Worse, 70 more counties in the US have been deemed as maternity care deserts as the result of obstetric ward closures since the 2018 report. Altogether, 36 percent of US counties are considered maternity care deserts, defined as counties without a hospital or birthing center that offers obstetric care and without any obstetric providers.

Obstetric ward closures are happening in some cases because of low birth volume and rising costs, the report authors said. Citing American Hospital Association figures, the report said over 50 percent of births in maternity care deserts are reimbursed via Medicaid, which offers a lower reimbursement rate than private insurance.

This makes the obstetrics ward a prime area of closure for a hospital facing tight margins.

But this phenomenon ultimately has a negative impact on maternal health.
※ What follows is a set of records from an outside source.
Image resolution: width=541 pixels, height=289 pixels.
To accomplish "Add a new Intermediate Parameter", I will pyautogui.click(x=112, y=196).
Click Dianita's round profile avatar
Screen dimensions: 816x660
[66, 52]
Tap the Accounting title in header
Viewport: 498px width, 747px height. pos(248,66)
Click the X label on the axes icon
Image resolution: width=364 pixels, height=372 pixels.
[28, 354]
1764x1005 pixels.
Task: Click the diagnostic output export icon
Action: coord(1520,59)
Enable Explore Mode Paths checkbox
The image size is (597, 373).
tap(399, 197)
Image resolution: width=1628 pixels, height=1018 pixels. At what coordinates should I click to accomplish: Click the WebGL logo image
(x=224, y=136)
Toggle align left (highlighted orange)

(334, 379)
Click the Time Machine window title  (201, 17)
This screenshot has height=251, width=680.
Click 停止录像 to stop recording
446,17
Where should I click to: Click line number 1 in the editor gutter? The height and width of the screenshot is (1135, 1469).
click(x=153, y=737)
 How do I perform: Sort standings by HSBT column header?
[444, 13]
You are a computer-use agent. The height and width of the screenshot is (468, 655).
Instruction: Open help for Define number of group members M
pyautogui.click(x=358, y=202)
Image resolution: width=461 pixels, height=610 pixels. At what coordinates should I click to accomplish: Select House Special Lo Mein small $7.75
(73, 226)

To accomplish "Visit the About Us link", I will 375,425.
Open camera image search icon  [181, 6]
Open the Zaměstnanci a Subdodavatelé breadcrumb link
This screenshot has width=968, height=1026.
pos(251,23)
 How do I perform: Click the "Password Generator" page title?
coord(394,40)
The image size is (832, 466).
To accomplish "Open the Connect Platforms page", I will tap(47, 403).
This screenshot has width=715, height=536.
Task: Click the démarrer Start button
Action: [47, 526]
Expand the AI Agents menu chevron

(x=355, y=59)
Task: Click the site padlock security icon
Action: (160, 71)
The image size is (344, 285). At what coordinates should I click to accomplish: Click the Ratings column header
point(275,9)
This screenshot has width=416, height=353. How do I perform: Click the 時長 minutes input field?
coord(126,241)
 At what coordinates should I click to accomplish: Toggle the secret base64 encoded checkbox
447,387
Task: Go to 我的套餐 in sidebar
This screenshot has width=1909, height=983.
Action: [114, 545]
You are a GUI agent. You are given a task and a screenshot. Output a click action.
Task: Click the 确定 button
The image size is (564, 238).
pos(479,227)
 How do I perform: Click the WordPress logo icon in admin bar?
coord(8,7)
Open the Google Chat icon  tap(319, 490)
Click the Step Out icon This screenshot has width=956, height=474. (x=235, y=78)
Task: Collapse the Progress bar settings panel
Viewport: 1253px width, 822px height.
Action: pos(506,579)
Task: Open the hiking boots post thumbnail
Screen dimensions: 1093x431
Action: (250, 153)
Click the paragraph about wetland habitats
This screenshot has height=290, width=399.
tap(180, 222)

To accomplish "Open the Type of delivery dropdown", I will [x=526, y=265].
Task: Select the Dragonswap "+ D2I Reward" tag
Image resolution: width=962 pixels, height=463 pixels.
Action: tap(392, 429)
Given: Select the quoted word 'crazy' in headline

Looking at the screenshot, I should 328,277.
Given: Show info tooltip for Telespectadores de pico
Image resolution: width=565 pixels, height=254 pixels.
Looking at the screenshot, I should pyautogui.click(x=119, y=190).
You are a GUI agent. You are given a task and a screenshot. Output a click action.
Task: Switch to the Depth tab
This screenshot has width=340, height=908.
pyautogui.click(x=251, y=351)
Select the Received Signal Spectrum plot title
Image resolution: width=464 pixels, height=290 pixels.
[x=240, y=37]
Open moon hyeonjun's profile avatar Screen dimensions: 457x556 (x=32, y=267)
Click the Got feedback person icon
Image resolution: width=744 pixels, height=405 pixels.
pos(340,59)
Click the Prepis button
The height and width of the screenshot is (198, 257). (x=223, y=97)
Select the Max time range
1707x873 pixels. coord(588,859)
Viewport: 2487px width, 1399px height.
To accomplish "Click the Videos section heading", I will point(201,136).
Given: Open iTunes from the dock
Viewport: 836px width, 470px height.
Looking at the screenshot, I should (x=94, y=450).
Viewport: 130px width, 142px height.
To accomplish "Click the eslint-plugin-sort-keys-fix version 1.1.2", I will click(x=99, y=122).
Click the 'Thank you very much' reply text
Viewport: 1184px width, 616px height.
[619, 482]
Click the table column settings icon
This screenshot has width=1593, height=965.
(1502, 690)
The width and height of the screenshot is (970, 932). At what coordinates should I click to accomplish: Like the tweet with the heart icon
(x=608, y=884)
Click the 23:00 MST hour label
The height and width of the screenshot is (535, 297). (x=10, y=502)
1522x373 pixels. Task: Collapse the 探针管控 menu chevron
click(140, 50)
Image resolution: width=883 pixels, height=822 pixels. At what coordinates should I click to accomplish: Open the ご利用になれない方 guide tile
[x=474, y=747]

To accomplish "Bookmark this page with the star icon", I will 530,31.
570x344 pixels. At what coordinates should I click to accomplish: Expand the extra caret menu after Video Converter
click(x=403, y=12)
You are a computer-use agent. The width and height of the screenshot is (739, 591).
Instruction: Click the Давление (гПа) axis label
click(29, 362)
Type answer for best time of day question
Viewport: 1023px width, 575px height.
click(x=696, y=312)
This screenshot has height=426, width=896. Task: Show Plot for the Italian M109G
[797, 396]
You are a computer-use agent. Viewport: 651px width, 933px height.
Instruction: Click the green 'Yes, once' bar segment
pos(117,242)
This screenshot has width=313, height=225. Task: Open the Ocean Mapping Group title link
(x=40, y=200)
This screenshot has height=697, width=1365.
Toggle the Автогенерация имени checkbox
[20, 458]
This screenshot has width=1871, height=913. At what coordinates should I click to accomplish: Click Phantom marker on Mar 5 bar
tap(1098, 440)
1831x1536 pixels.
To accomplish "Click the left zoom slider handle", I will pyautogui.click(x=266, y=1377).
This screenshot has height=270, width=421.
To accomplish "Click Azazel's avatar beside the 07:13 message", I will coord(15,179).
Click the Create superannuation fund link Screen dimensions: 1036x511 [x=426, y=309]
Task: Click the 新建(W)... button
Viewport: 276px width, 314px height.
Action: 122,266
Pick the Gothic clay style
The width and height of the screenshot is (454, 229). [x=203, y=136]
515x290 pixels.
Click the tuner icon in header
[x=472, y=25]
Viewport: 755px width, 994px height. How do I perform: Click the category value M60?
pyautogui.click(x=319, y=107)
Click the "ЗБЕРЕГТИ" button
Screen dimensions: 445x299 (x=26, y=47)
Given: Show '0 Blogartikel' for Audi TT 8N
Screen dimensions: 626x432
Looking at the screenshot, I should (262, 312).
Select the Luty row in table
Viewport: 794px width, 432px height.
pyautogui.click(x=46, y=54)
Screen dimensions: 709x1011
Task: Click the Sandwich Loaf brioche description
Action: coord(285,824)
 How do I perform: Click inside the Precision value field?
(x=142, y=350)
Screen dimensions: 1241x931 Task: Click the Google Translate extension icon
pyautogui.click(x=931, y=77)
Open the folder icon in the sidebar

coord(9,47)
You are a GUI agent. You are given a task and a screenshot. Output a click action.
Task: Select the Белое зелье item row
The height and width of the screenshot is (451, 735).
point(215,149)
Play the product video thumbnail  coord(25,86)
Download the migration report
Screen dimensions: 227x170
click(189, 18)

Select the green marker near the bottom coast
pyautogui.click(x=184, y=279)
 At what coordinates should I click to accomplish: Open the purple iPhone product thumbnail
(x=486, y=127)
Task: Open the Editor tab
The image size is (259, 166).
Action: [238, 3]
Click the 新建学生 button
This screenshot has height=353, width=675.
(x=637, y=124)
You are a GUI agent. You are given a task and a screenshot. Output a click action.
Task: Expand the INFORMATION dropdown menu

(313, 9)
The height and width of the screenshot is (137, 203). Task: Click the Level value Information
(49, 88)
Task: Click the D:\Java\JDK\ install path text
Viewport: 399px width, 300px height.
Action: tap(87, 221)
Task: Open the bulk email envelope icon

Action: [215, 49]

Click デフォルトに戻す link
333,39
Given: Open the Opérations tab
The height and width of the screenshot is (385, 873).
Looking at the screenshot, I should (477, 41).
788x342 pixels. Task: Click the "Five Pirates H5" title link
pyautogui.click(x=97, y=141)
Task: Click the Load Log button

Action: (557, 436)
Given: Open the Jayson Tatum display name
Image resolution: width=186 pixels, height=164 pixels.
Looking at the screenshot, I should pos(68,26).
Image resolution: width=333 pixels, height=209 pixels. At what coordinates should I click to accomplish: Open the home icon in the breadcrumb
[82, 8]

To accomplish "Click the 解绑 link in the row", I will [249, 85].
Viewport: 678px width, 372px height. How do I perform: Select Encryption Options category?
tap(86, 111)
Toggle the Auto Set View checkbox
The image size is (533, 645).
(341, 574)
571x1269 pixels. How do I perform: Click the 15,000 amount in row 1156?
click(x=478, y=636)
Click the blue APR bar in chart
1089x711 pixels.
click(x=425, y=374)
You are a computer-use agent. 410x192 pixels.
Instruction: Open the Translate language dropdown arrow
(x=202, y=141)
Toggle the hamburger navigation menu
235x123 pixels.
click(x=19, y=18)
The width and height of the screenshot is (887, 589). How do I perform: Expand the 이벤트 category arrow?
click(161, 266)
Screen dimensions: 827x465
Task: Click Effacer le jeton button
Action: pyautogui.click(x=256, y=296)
According to the researchers, over 32 million women of reproductive age are susceptible to poor health outcomes because they can’t access reproductive healthcare. This is most common in rural states such as North Dakota, South Dakota, Alaska, Oklahoma, and Nebraska.

These care access issues, and the consequences they hold for maternal health outcomes, are compounded by the prevalence of social determinants of health. The report authors pointed out that the environment, socioeconomics, and even housing access and pollution can indicate limited access to prenatal care. This is particularly true for women of color.

Moreover, occurrence of chronic disease plays a big role in health outcomes, they added. Eight in 10 maternity care deserts have a large population of pregnant people with a chronic illness, some of which impact birthing conditions like preeclampsia and pre-term birth.

SDOH and chronic illness are more common in places that are already maternity deserts, the team said, increasing the burden on birthing people with limited healthcare access options.

March of Dimes said these data points indicate a need for high-level policy change. Particularly, legislation that funds and sustains telehealth access, state perinatal regionalization programs to expand access to care, and programs that expand the healthcare workforce are integral.

The organization also endorsed the Rural Maternity and Obstetrics Management Strategies (RMOMS) and Rural Obstetrics Access and Maternal Services (ROAMS) to be expanded in all states. That’s in addition to an endorsement for extending Medicaid postpartum coverage from 60 days to a full year in all states.

“Every baby deserves the healthiest start to life, and every family should expect equitable, available, quality maternal care,” Cherot said. “These new reports show that the system is failing families today but paints a clear picture of the unique challenges facing mothers and babies at the local level—the first step in our work to put solutions in place, and build a better future for all families.”